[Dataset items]

=-=-=-=-=

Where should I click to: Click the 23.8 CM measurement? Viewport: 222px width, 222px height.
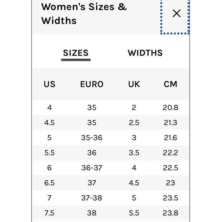click(170, 213)
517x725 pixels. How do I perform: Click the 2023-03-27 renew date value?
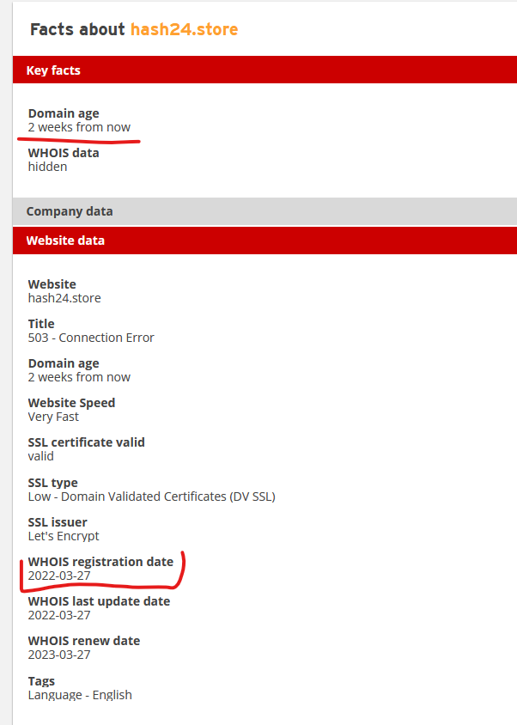tap(59, 655)
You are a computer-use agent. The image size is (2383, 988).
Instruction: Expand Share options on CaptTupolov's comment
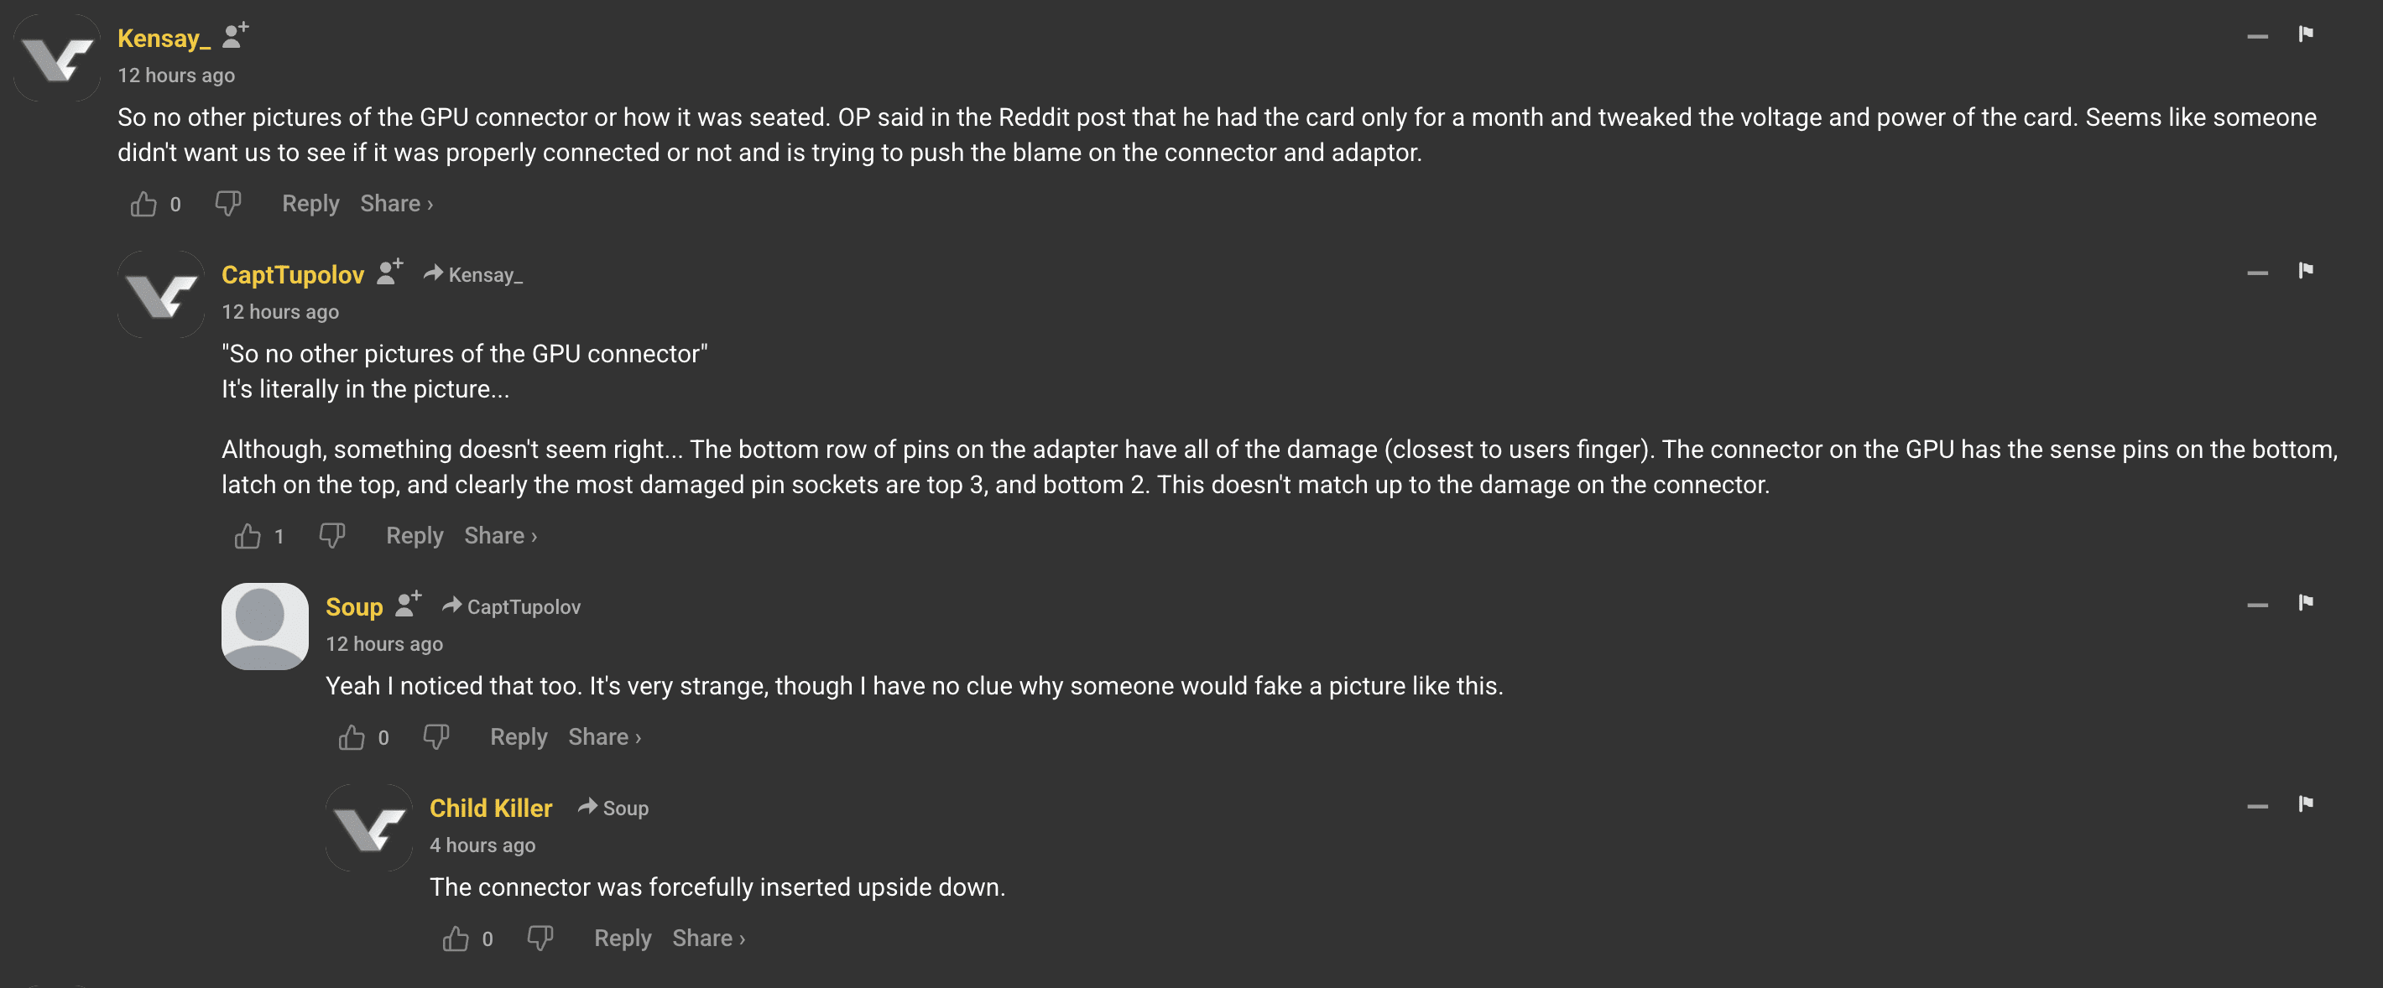click(500, 536)
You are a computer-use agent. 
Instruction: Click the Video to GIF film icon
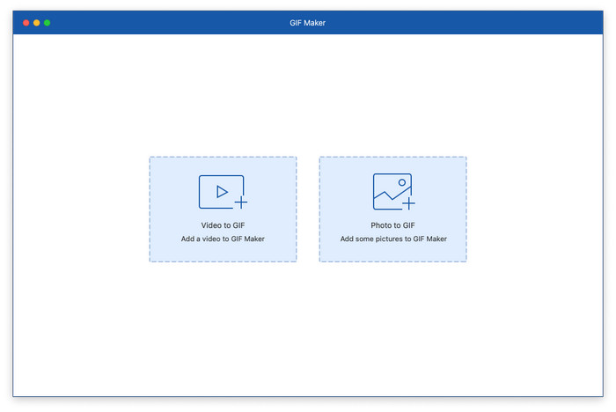coord(222,192)
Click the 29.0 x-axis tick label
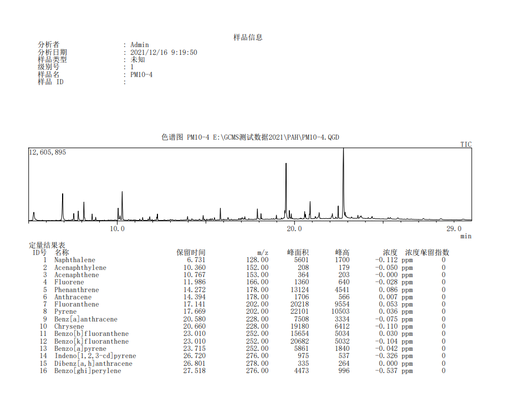Viewport: 505px width, 418px height. tap(453, 229)
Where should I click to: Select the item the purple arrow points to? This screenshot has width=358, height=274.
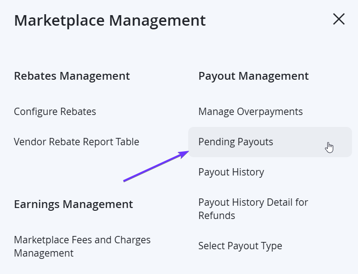tap(270, 142)
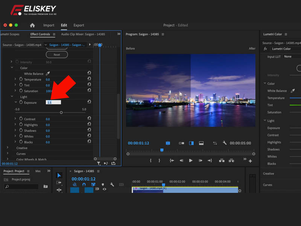
Task: Pick the White Balance eyedropper in Lumetri Color
Action: coord(292,90)
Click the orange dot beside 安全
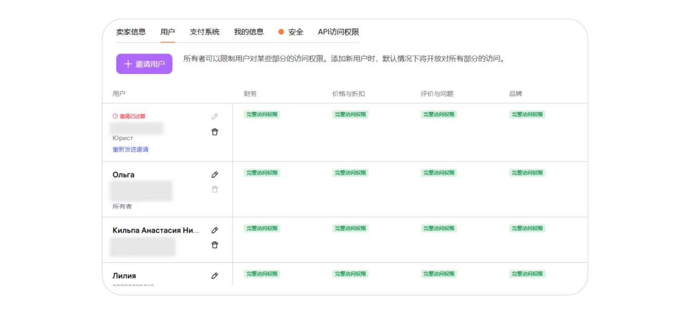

=-=-=-=-=

=== Work instructions ===
Return only the lines from the one that contains "Where should I click to: Select" through the closing line of the data, inclusive, reproduced exactly and with every picture left out.

=== Response below ===
Where should I click to: Select the item the purple arrow points to? This screenshot has width=358, height=274.
tap(270, 142)
Task: Pick the White Balance eyedropper in Lumetri Color
Action: coord(292,90)
Click the orange dot beside 安全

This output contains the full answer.